Photographer based in Ohio.
2015 - Magnum 30 Photographers under 30, 2014 - Getty Reportage Emerging Talent
Sonya Casto hula-hoops in her grandmother's front yard in Carbondale, OH in 2011. Seven years ago, when I was a sophomore studying photojournalism at Ohio University, I became interested in a shift unfolding among American families. Nearly 3 million children in the U.S. are now being raised by grandparents or kinship caregivers due largely to parental drug use, abuse and neglect. About 200,000 of those children are in Ohio. I went looking for a family to learn their story. That’s how I met Sonya Casto. I've documented her and her family for the last seven years, and her transformation from a young child with PTSD from the abuse she endured to a 15 year-old starting high school in a new town. Her parents have been swept into the drug epidemic that has afflicted so much of the Midwest and Appalachia. Her grandparents are doing the best to raise her and her siblings while sacrificing their own life savings and golden years.
Lorrie Casto works on bills while Sonya plays with her little sister in Carbdonale, OH in 2011. Across Ohio, households headed by grandparents struggle financially. Nearly a third of them live in poverty, as opposed to about a fifth of “traditional” households headed up by parents. Lorrie and Lee have burned through their savings to raise their grandchildren. Sonya, then 9, was fiercely protective of her younger siblings since she clearly remembered the abuse she endured from their mother.
Lorrie and Lee enrolled their grandchildren in school and made sure they went to church.
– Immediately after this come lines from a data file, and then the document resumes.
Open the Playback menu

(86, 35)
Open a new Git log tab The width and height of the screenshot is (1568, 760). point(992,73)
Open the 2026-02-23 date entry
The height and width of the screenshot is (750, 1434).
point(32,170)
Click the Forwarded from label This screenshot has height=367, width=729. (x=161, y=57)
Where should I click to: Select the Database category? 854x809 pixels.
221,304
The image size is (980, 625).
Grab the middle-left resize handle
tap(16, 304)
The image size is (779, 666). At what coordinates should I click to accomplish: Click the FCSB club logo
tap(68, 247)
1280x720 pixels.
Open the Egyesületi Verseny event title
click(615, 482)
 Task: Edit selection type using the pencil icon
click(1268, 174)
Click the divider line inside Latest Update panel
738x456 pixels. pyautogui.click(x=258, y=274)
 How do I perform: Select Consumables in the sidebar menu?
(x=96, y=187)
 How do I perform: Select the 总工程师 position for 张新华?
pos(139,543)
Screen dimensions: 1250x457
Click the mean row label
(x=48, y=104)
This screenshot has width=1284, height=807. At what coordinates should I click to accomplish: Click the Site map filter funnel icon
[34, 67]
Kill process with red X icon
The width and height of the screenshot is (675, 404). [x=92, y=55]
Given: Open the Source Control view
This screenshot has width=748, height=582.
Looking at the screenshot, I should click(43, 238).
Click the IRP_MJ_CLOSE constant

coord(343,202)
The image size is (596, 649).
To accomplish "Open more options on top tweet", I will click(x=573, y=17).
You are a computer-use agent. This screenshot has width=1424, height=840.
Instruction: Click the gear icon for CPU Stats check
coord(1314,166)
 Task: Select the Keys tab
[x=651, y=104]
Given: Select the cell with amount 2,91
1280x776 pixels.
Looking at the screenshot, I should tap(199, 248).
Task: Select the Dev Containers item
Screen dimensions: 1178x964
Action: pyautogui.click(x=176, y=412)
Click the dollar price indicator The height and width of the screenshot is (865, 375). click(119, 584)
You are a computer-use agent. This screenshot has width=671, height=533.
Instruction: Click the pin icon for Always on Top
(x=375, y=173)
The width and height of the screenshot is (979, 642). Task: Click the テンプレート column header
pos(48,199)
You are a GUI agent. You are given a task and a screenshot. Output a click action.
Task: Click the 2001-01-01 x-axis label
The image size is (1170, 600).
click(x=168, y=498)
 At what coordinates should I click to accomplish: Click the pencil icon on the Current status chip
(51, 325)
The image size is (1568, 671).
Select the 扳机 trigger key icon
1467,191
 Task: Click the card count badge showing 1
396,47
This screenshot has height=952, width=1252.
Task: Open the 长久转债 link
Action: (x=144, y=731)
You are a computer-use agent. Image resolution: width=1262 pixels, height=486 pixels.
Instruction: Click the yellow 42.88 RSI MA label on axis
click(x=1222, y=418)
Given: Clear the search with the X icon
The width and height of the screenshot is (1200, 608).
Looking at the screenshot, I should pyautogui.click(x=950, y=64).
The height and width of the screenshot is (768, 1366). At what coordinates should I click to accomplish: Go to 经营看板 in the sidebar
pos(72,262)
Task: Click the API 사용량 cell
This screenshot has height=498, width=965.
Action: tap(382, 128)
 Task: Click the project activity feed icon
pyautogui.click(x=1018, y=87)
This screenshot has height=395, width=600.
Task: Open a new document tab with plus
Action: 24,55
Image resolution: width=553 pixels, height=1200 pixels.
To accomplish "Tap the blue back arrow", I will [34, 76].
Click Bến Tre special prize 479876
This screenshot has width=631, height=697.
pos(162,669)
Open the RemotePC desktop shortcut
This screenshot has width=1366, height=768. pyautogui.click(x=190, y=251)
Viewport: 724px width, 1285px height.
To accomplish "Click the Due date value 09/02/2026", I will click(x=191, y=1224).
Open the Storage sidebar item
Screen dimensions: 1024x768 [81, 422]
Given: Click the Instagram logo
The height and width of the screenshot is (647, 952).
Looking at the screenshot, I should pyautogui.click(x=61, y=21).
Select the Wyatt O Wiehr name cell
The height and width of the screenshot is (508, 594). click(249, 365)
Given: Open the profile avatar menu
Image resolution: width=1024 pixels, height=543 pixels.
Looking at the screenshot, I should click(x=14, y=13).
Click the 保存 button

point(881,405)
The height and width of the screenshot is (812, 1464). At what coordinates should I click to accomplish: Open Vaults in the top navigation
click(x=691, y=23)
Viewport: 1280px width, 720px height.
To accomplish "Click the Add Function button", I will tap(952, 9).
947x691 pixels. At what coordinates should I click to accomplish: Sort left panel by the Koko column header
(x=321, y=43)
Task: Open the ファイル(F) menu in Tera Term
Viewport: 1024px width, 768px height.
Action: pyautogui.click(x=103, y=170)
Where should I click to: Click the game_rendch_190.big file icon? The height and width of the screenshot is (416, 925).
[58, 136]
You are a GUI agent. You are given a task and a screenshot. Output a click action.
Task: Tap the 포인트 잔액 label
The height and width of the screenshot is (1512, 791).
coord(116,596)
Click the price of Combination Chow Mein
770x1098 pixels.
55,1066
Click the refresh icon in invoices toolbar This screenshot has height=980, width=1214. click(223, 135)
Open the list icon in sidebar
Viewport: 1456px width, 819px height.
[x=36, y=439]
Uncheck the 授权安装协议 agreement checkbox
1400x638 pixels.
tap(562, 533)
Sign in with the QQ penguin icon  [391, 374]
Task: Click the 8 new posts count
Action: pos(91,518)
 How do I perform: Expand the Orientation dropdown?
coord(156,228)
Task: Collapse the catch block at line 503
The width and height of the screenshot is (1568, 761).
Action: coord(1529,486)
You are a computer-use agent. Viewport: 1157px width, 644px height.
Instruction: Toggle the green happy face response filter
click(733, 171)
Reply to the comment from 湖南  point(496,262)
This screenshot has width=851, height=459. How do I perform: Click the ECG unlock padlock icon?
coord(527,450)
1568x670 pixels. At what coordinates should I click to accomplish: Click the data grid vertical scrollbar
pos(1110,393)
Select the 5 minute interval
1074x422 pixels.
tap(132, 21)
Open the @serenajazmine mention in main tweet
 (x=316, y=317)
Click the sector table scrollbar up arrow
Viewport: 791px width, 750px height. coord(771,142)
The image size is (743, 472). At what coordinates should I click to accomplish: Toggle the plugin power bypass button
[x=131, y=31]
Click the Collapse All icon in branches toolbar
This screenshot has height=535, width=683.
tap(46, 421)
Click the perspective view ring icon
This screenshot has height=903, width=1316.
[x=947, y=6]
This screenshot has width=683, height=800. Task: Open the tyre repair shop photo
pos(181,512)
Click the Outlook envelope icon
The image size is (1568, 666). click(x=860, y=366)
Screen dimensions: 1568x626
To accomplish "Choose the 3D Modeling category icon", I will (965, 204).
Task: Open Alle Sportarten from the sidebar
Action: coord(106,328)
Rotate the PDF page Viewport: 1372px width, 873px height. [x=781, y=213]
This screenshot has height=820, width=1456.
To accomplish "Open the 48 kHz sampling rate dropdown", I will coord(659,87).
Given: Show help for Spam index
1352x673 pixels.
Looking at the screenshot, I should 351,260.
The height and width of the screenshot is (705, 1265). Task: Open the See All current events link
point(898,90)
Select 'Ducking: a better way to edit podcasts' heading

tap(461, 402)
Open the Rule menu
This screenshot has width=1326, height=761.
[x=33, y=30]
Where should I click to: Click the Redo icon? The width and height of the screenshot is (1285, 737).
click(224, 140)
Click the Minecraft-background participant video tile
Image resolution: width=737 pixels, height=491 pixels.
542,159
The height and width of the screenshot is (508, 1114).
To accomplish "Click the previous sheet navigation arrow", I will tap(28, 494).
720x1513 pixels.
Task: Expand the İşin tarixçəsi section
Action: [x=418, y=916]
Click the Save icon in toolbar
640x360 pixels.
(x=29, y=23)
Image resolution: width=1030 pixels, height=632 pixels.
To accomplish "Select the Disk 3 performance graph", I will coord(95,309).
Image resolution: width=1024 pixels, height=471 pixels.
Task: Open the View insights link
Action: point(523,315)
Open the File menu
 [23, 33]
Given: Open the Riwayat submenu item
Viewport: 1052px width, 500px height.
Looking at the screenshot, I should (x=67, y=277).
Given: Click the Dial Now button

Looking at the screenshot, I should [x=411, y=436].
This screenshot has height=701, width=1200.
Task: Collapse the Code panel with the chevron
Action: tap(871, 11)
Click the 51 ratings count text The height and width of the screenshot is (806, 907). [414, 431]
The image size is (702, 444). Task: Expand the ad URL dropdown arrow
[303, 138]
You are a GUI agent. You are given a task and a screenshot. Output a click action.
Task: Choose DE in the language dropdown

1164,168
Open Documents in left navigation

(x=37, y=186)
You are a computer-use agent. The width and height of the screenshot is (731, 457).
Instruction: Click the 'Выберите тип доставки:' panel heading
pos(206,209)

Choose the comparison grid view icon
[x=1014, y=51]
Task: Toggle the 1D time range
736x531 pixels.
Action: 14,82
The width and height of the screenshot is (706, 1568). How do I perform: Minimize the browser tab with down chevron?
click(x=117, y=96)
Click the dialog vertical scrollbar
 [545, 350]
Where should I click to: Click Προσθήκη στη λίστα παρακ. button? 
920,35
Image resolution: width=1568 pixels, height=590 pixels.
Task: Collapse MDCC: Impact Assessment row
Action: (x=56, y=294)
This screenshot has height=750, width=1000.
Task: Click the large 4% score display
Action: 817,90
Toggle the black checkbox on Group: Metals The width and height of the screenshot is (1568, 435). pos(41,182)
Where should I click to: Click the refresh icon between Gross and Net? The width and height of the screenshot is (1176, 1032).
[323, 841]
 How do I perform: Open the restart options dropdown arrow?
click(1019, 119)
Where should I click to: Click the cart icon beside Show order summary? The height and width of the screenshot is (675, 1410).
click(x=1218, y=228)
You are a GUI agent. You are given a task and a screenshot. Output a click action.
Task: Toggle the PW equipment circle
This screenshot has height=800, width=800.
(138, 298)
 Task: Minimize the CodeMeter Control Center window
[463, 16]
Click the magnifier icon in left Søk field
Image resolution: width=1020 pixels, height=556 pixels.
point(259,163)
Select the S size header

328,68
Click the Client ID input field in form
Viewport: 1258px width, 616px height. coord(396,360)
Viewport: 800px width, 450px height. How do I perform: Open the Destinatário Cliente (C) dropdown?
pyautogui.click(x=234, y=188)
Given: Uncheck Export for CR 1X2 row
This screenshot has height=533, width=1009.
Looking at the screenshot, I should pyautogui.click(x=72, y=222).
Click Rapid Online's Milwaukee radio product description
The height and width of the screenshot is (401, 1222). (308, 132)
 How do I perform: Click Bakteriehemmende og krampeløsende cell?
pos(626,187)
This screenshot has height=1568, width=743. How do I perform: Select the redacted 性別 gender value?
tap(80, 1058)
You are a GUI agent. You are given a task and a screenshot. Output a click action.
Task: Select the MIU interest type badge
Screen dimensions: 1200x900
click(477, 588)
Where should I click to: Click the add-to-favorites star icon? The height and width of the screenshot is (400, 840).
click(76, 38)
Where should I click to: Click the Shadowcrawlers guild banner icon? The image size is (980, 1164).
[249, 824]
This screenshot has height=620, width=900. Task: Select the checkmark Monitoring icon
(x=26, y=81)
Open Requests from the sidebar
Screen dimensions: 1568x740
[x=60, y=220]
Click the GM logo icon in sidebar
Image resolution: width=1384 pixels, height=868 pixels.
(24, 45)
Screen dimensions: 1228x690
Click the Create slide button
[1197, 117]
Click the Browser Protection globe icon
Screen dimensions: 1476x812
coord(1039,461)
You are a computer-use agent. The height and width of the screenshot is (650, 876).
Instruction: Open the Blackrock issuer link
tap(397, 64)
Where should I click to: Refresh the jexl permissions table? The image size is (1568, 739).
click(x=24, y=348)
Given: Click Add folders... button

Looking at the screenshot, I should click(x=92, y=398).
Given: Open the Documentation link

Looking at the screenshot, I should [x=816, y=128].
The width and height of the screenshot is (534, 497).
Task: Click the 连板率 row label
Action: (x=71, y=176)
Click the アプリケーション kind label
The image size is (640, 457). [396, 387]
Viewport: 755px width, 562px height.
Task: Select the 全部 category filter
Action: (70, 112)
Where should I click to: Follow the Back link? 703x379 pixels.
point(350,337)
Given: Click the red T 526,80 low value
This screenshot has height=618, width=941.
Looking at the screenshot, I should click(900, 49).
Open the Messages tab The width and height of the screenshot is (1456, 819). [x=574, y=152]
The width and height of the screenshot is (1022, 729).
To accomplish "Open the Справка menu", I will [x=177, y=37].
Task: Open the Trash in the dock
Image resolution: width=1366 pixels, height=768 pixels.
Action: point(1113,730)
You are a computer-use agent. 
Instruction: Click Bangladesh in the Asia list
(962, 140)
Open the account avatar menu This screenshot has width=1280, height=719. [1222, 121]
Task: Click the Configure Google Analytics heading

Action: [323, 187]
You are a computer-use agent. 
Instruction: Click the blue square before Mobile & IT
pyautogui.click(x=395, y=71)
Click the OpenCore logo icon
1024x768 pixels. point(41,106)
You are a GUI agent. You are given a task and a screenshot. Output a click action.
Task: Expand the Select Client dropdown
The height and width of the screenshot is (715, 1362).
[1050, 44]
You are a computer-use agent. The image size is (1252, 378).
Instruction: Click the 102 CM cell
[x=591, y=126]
One Mother’s Day, the kids were among the youth at the Oak Grove Wesleyan Church who learned a song entitled “I Love Mommy.” The Castos changed the lyrics to “I Love Grandma.” “We’ve had hard times,” says Lorrie. “But I don’t want to see them anywhere else. What else is a grandmother for? If a mom can’t take care of kids, then you back up and Grandma has to take care of them. They’re my kids now.”